Figure 2. Confirmation that porcine sialoadhesin is expressed in vitro in primary cultures of Kupffer cells and alveolar macrophages and in vivo in liver and lung tissues.

A. Porcine Kupffer cells and alveolar macrophages were evaluated by flow cytometry for expression of sialoadhesin. Macrophages were stained with an appropriate isotype control (filled, gray) and stained with the pSn mAb (outlined, black). 5 × 10⁵ cells were used per sample. Data is plotted FSC (y axis) verses APC (x axis). This experiment was repeated three times.

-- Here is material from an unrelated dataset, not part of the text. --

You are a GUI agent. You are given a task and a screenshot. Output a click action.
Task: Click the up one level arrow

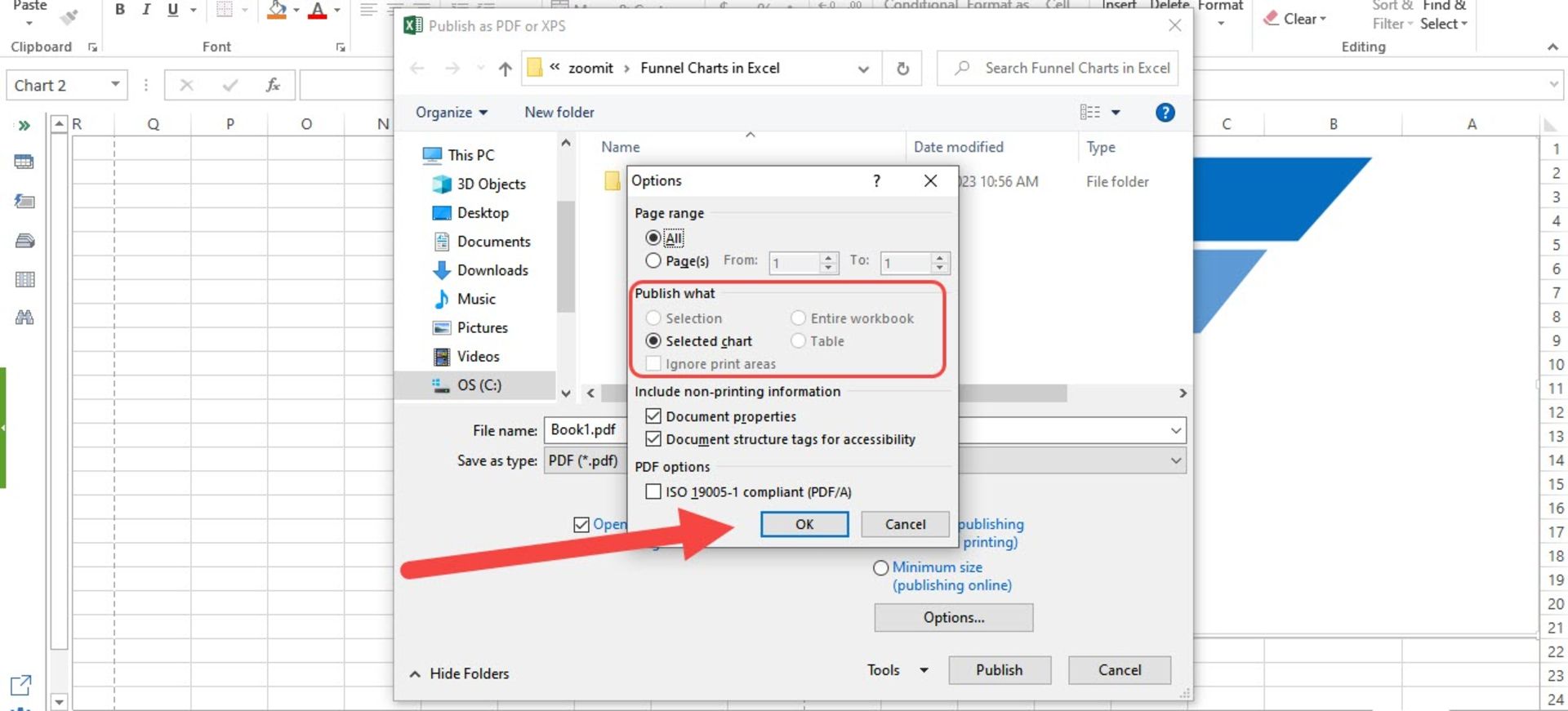(505, 69)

B. 1 cm² blocks of porcine liver and lung tissues were evaluated for expression of porcine sialoadhesin. Porcine tissues were placed in Tissue-Tek O.C.T. and prepared for cryosectioning. Porcine sialoadhesin was detected with Alexa 488 (green) and the nucleus was stained with DAPI (blue). Isotype control samples were negative (not shown). Images were taken on a multiphoton laser scanning confocal microscope and representative z-stacks are shown. The upper panel images were taken at 40X and the lower panel images were taken at 40X zoomed in at a factor of 3.8. Samples were prepared in duplicate. Data is representative of two independent experiments. White measurement bars are included in each image for estimation of size.